What does this have to do with bottles?  Well, suppose that bottling in fancy bottles with corks and foil and stuff is more expensive.  Good breweries want to signal their high quality by packaging their beer in fancy bottles.  Bad breweries would like to do the same.  The problem is that bad breweries face the exact same cost of sticking it into a fancy bottle (and even the premise isn't always correct - a simpel 22oz bottle is cheaper to sell beer in than a 12 ounce bottle).

So signalling alone doesn't explain this but the idea of experience goods can potentially reconcile the theory.  Since beer is a repeat purchase, consumers are quick to learn abut the type.  So packaging in a fancy bottle might work once, but not over time.  In the end the low quality brewers abandon the big more expensive bottles because they are not fooling anyone anyway and it is more expensive, while high quality maintain it because after the low quality ones leave a fancy package is, in fact, a credible signal of quality. 

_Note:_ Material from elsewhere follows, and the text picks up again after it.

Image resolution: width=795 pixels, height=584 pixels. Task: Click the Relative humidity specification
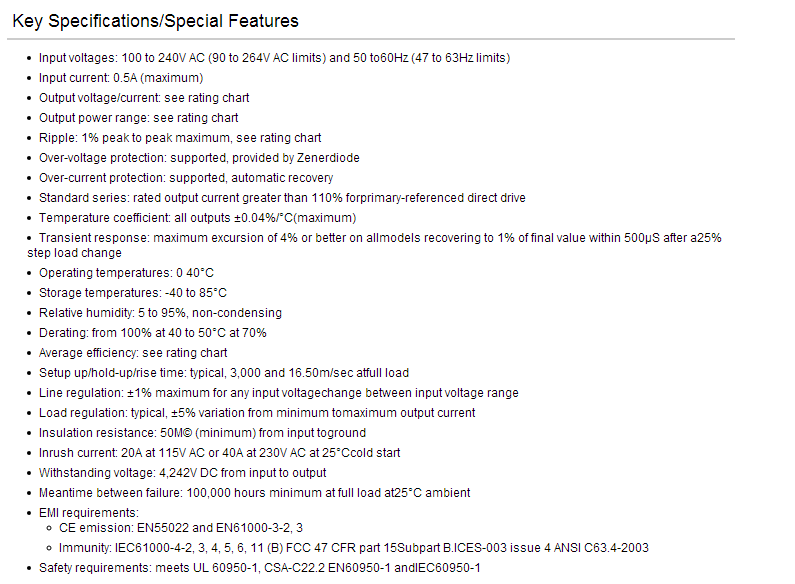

The subtle point in all of this is that these are equilibrium outcomes - that in the end there is an equilibrium where high quality brewers choose fancy bottles and low quality brewers do not and both are content with their decisions. 

For me though, I tend to concur with the big bottle critics: I am the only beer drinker in my household and thus I cannot buy more than 12 ounces of a big beer without wastage (of either the beer or me). 

Friday, February 5, 2016

What Something is 'Worth' - The Westvleteren Question


Update: Here is one from the archives that matches the recent pod.  With an update at the end. 

Sometimes being an economist makes life very simple (some might say overly simplistic) but I am amused by the frantic talk about the release of the Westvleteren 12 in the US.  I'll riff off of Jeff at Beervana:
The cost is dear ($85 for six), but it goes to the monks at Sint Sixtus as a part of their capital fundraising effort to build a new roof. So you could think of it as a donation in which the monks give you a token for your support. I would strongly urge you to consider that when weighing the question of "worth." (You might also compare it against the price of a plane ticket to Brussels.)
Fortunately, the question of worth is something long ago settled by economists. Worth is a function of supply and demand.  There is nothing intrinsic to gold that makes it worth more except the fact that is is malleable, shiny and rate.  So demand is high because of its good attributes and supply is scarce making it an expensive little item.  Water is absolutely vital to life but not very scarce and so we buy it very cheaply and so on...

So is Westvleteren 12 worth $85 for six?  Well that is for you to decide, for some it will not be and for others it will. This will be a function of how much enjoyment you'll get from drinking it, how much you cherish the opportunity to try it and your ability to pay for it (among other things).  Whether the market thinks it is worth it depends on whether there are enough people who think so relative to the amount for sale.  I suspect the answer will be a resounding 'yes.' 

Class dismissed.

This is also apropos to the discussion in the previous podcast, is there a craft beer bubble.  If it is the market and the market alone that establishes the market value of a good. In this sense if the market price of something seems absurdly high it is odd to call it is bubble.  

But here is a thought question: Do you value something simply because of its scarcity?  Would you, for example, be willing to pay extra for a bottle of beer simply to be able to say you have tried it?  I think that for a number of consumers the answer is yes and this inflates the price?  But is this any less of a reason to play for a beer than the actual quality of the beer inside?  To an economist the answer is no.  It doesn't matter.  We are agnostic about where preferences come from.  Which is why I say sometimes being an economist makes things simple - we tend to look at the world without any judgement, we just try and explain the phenomena we see - for better or worse.